Here, you actually did it a good deal. Together, the man and his background tell something (to me) about how sometimes your ways are fixed and you cannot escape following them. It takes that man with his bent head, his motion blur, AND the background with the precisely angled, locked in place pipe to tell it. The measuring box (whatever it is about... electricity? gas?) which looks as a starting point but also as a mechanisms that measures, classifies you. It is an analogy game.

I also agree it is not perfect, tonal range is a bit weak, but I suspect there is not much to do: some scenes allow a nice, broad display of tones, some don't, and this one is clearly a nasty case, with most of the area occupied by the dark-grey wall.

Cheers!

L.

Link to comment

That's an electrical meter of standard issue on the wall to the left -- every American home has one. It's very familiar to Americans. Most businesses have them also.

 

I read your essay, and rather than comment on it, I will just commend it to readers to read it and then re-read it again.

 

It requires no comment or reply; it is sufficient and self-contained,.

 

Thank you for sharing your wonderful thoughts about this photo and the nature of 'street photography'.

 

This is one of those that just wasn't 'perfect' but too good not to share.

 

Thanks again.

 

[additional comment 5-16-09): Your essay still strikes me as more than commendable -- it is a wonderful piece of writing on the nature of 'street phjotography'. I commend it to all viewers of this photograph and suggest that you copy it for use in other venues, as it is very well done and deserves to be reprinted elsewhere as well when the nature of 'street photography' is discussed, with my blessing. - jc]

 

John (Crosley)

Link to comment
It is easier to define street as what it is not rather than what it is. If it does not fit any other category then it is probably street. (edit later) Three points: 1 the photo shoud be sharper. looks like handshake. It could never stand up to enlargment. 2. there could be some burn on the meter tags in order to see the print. 3. The next came up before.
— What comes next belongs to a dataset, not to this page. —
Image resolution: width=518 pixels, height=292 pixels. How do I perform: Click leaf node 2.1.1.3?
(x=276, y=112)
He should not have been blurred and the blurring does not resemble motion rather appears to be done in photoshop which you sometimes do. That's about it. Don't recall if I rated.
Link to comment

I don't blur people in Photoshop. I missed that remark or would have replied before. I never have, either.  Your statement that I have before it erroneous and made of whole cloth.
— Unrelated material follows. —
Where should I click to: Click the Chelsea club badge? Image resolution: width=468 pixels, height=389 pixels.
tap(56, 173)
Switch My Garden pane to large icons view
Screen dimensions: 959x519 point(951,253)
This is subject motion blur, pure and simple from a slower shutter speed than optimal for ultimate sharpness, alas.

john

John (Crosley)

 

Link to comment

Create an account or sign in to comment

You need to be a member in order to leave a comment

Create an account

Sign up for a new account in our community. It's easy!

Register a new account

Sign in

Already have an account? Sign in here.

Sign In Now
×
×
  • Create New...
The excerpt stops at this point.